Exercise aim:
Count the lines in the records below that contain the word "Open". Reply with the number alone.

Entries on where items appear
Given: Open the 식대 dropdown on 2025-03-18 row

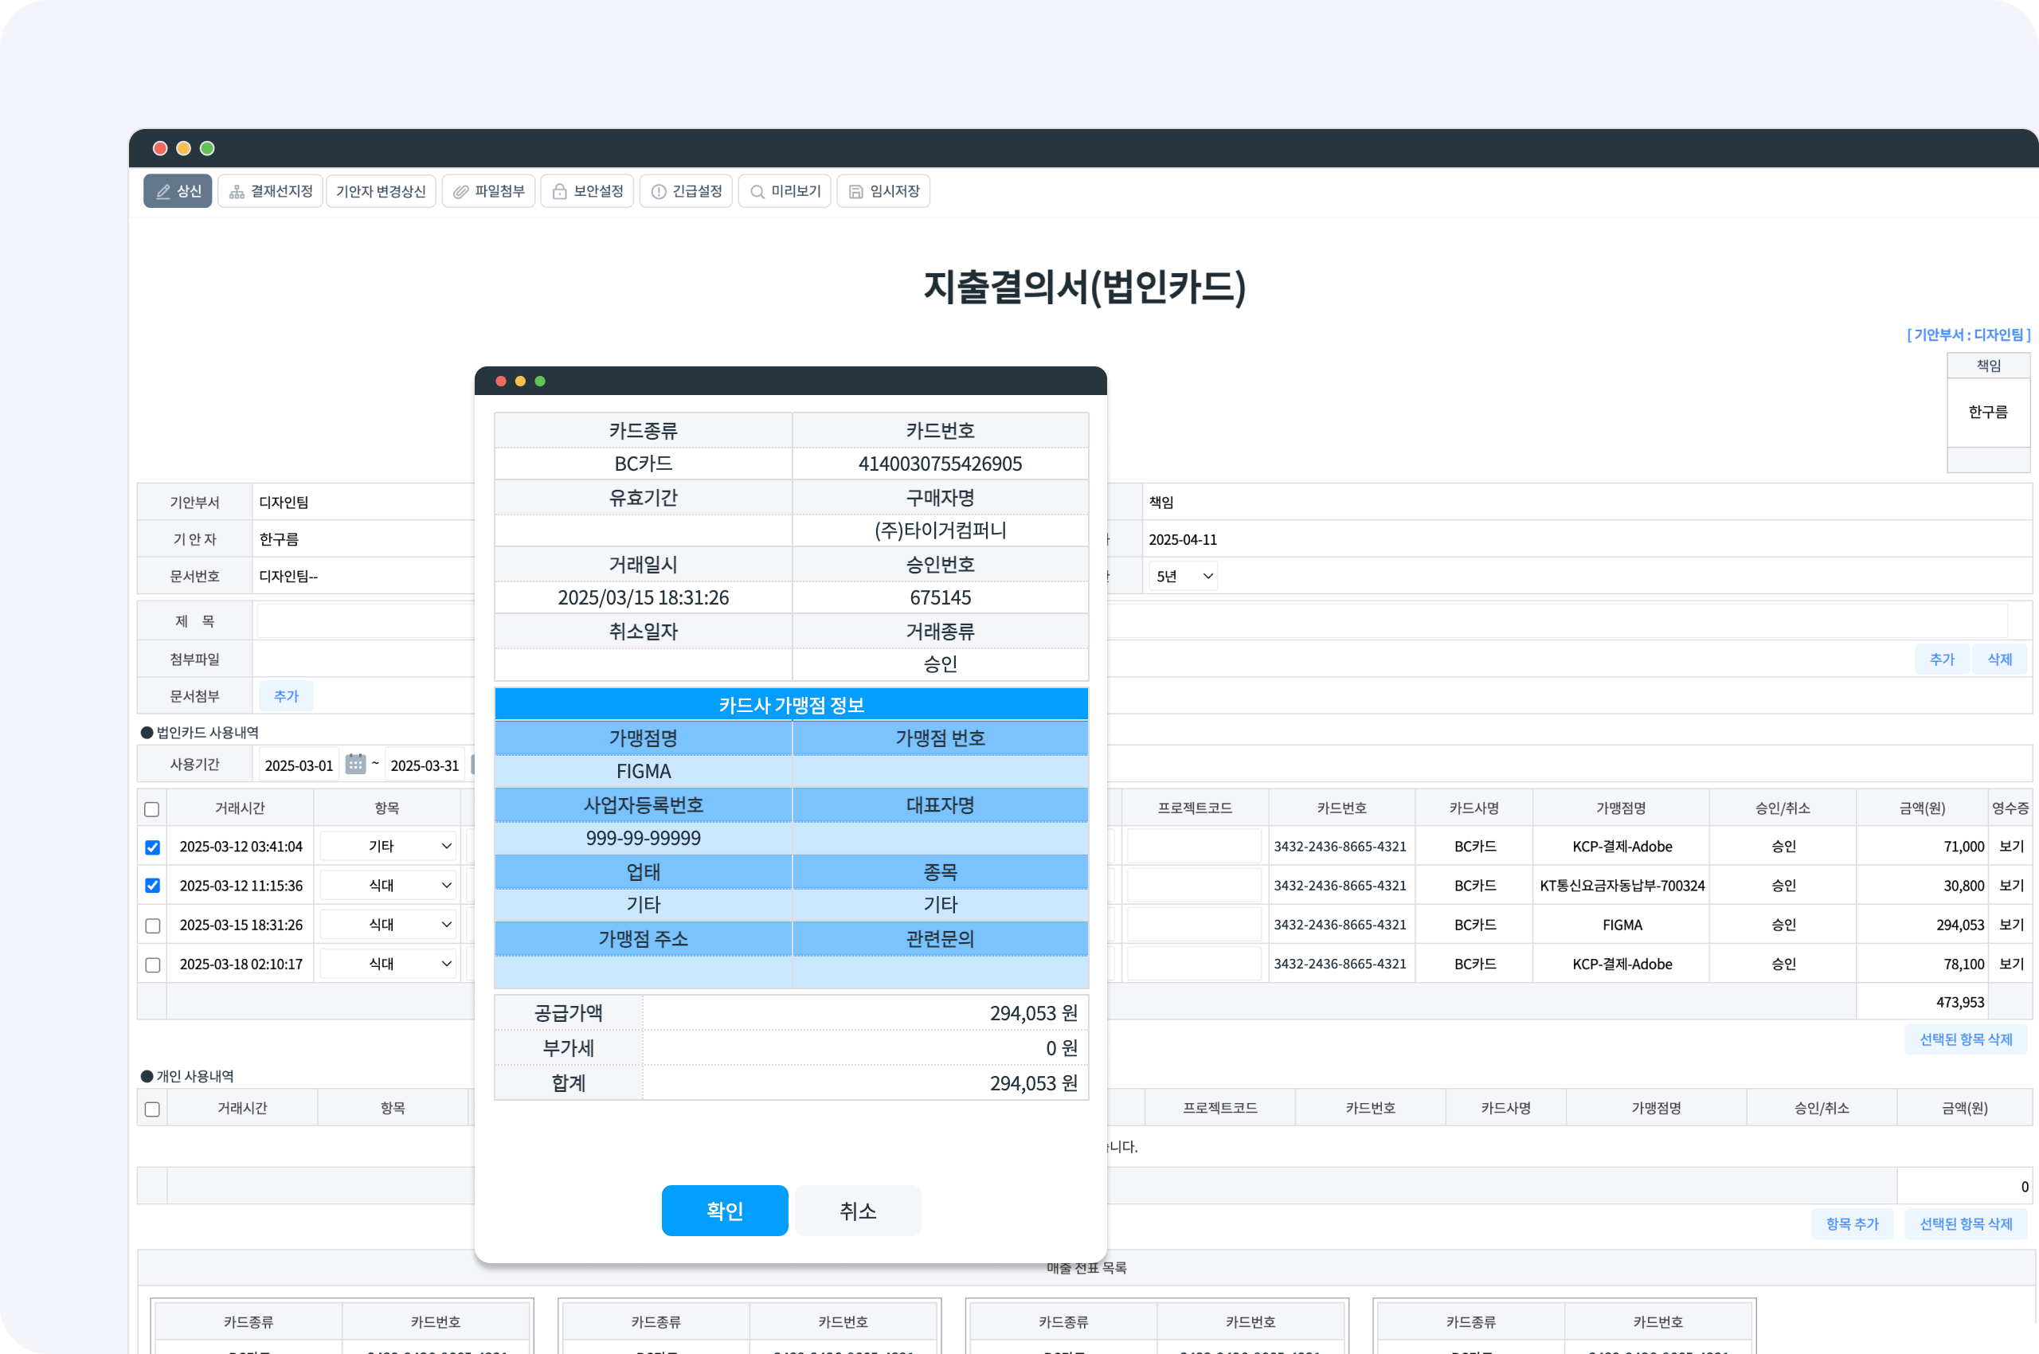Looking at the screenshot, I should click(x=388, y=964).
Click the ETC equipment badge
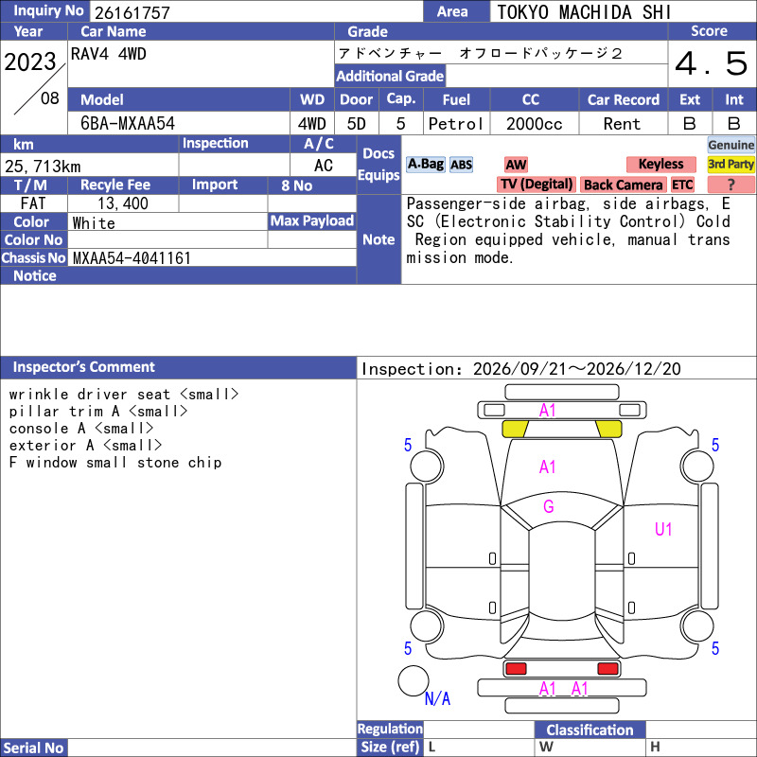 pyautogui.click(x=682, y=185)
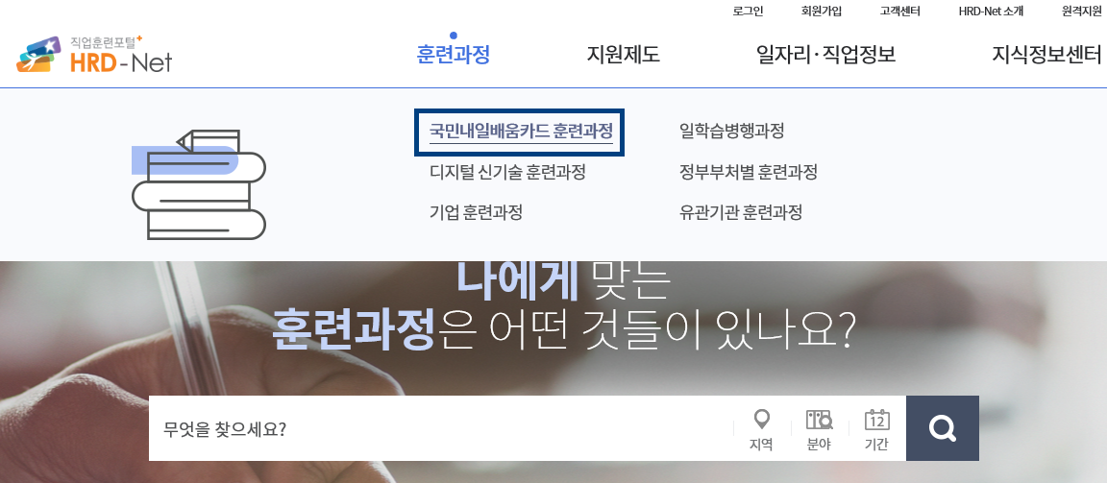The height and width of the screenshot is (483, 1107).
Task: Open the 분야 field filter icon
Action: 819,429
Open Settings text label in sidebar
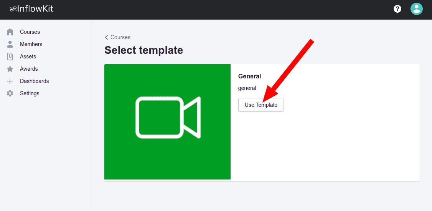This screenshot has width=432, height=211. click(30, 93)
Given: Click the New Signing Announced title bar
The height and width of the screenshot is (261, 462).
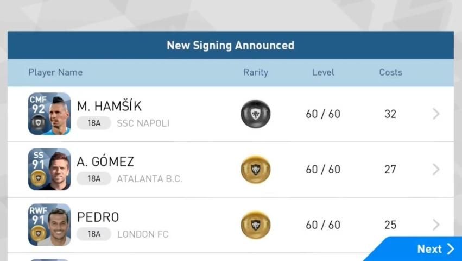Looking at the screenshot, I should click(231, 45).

Expected output:
3